Raphael’s family tolerates her until his and Izikiel’s deaths 14 years later when Raphael’s younger brother Aaron, who inherits the business and the family mansion, unceremoniously evicts her from the smaller house next door. She returns a few years later in her mid to late forties with a boy she named “Raphael’s son” whom she insists is her late husband’s rightful heir though the child was born 13 months after his alleged father’s death.

Aaron pays his former sister-in-law whom the family now calls the Black Bitch of Bushehr to go away, but she keeps coming back dragging the child with her to insist on her and her son’s rights, collect additional payments, and curse the new occupants of the smaller house, a physician, her mathematics professor husband, and their children, all of whom except the oldest daughter Elizabeth die in a flood. 15 year old orphan Elizabeth, a mathematical prodigy whose body smells like the Caspian Sea, proposes to 30 year old Aaron who accepts, which further enrages the Black Bitch of Bushehr who becomes the prime suspect when Aaron and Elizabeth’s younger daughter Noor is kidnapped.

Aaron is murdered by an adulterous paramour’s nephew who, though a Harvard graduate with much to look forward to, kills himself after avenging his aunt’s dishonor. The incident reveals the gap between western mores and traditional middle-eastern codes of probity.

The humiliation of being dragged by his mother to beg from the Soleymans embitters Raphael’s son and turns him into a ruthless sociopath. During the revolution he briefly converts to Islam and becomes a professional blackmailer falsely incriminating wealthy Iranians and extorting a fortune from their families before getting charges against their jailed loved ones dropped.

He uses the small fortune he acquired in Iran to create a larger one in Los Angeles where he returns to Judaism and becomes the west coast equivalent of Bernie Madoff, though unlike Madoff he deliberately intends his victims harm, avoids arrest by keeping no written records, and manages to keep his fortune. The job of solving his murder falls on Iranian-Jewish LAPD detective and exception to ethnic stereotype Leon Pulitzer whose confidant is Elizabeth’s daughter and Nahai’s alter-ego Angela Soleyman.

The narrative, however, devotes as much space to the white sheep of the Soleyman family as to the black.
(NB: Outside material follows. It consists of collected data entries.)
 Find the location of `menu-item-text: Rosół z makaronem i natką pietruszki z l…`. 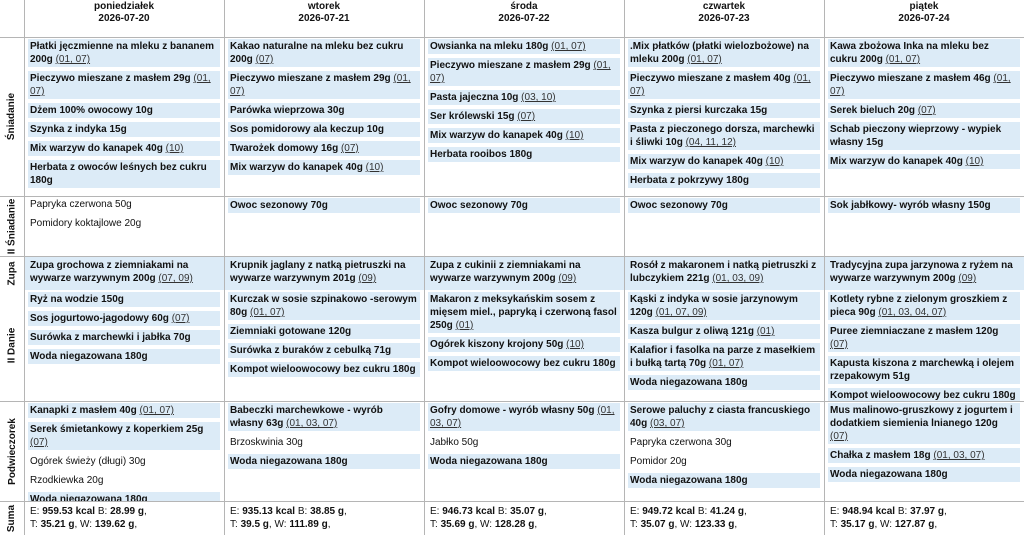

menu-item-text: Rosół z makaronem i natką pietruszki z l… is located at coordinates (724, 272).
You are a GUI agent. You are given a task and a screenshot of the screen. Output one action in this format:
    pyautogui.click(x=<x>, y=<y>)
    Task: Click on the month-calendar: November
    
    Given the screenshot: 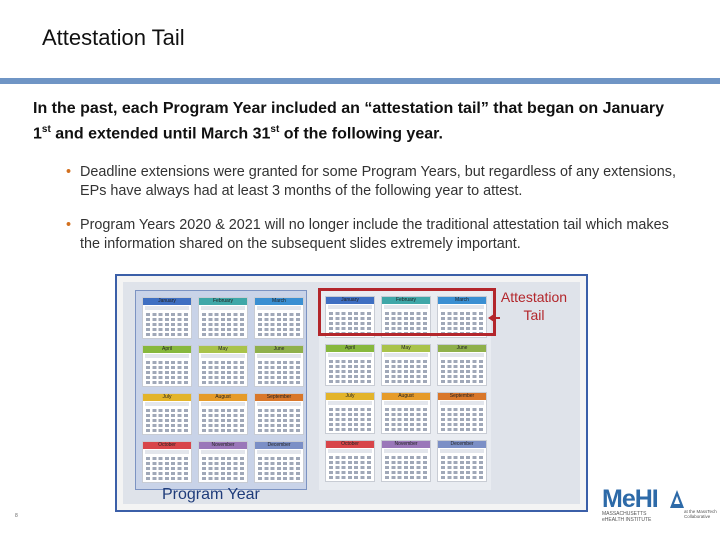 What is the action you would take?
    pyautogui.click(x=223, y=462)
    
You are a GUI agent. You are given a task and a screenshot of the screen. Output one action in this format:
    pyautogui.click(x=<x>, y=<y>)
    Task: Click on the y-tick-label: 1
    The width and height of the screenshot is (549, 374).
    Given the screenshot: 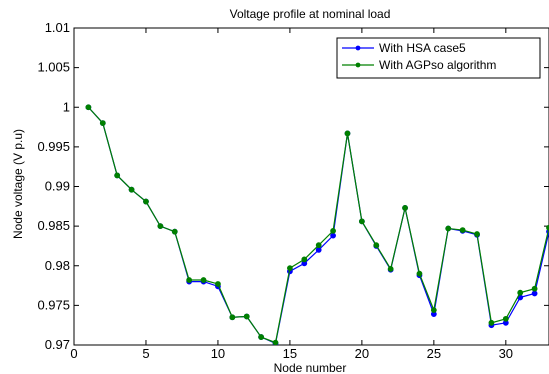 What is the action you would take?
    pyautogui.click(x=66, y=106)
    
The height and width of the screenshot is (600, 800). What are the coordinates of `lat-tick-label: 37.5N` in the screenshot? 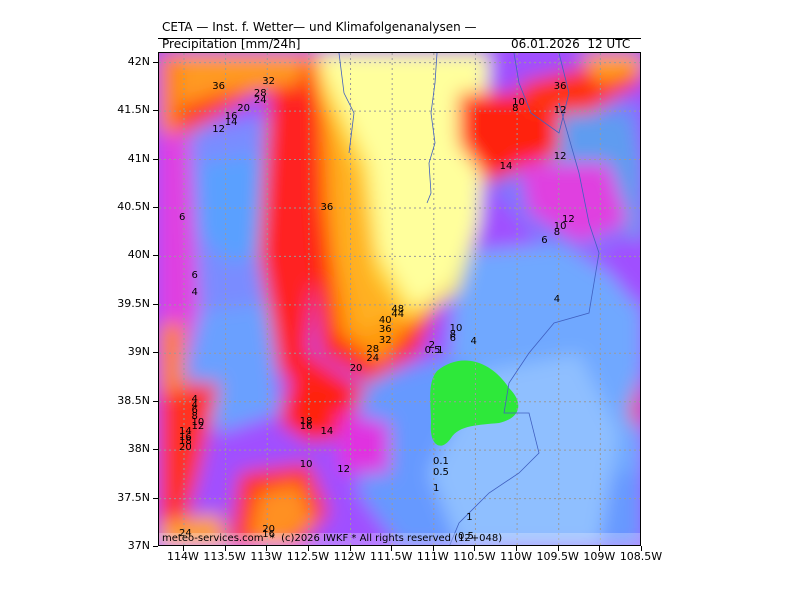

Elizabeth’s story of escape from revolutionary Iran and beginning anew in Los Angeles is as admirable as Raphael’s son’s is unsavory.
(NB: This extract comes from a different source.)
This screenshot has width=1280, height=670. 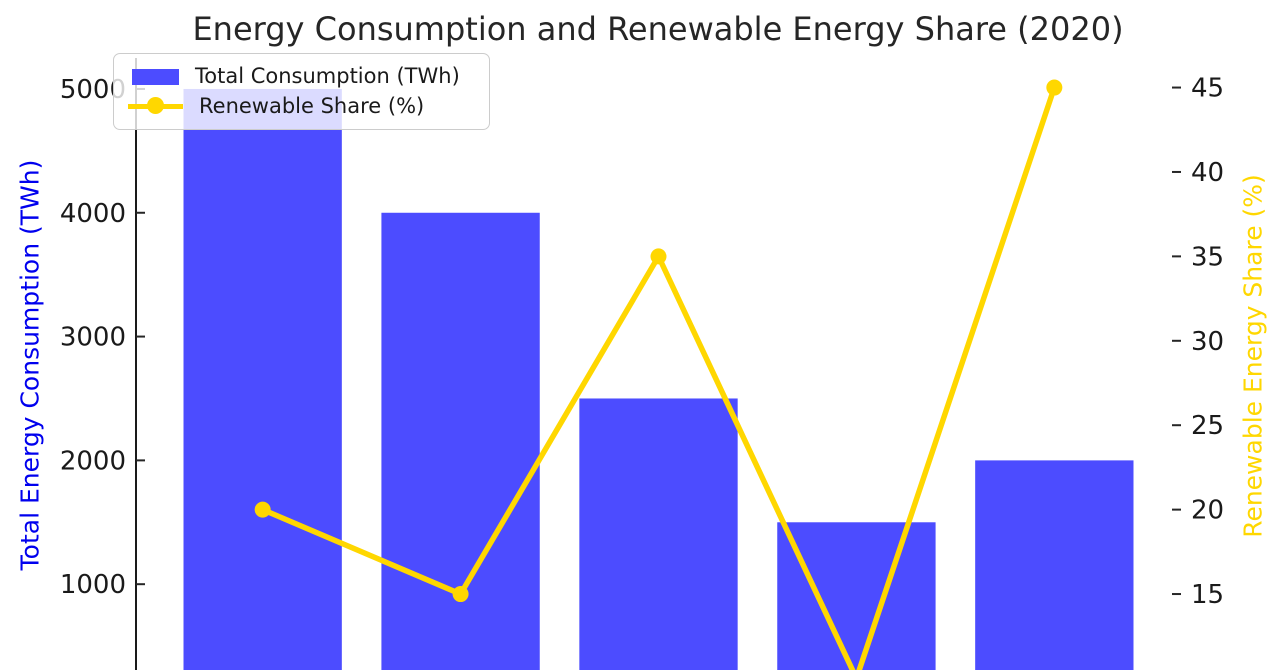 What do you see at coordinates (93, 585) in the screenshot?
I see `left-tick-label: 1000` at bounding box center [93, 585].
The novel’s greatest shortcoming is the third-person narrator’s telling and indeed analyzing what the characters are thinking or feeling rather than letting them reveal their inner lives through dialogue or interior monologues. The exception is Angela’s more personal first person blog post epilogue in which she reveals who killed Raphael’s son, but since Angela is Nahai’s alter ego, this is an exception that proves the rule.

Nonetheless, the novel’s epic sweep, engaging prose, suspenseful plot, sense of humor, and introduction to a fascinating subculture outweigh its flaws. Readers willing to give The Luminous Heart of Jonah S. the concentration its many characters and interlacing subplots demand will be amply requited, and inattentive readers will find this is a book that rewards rereading.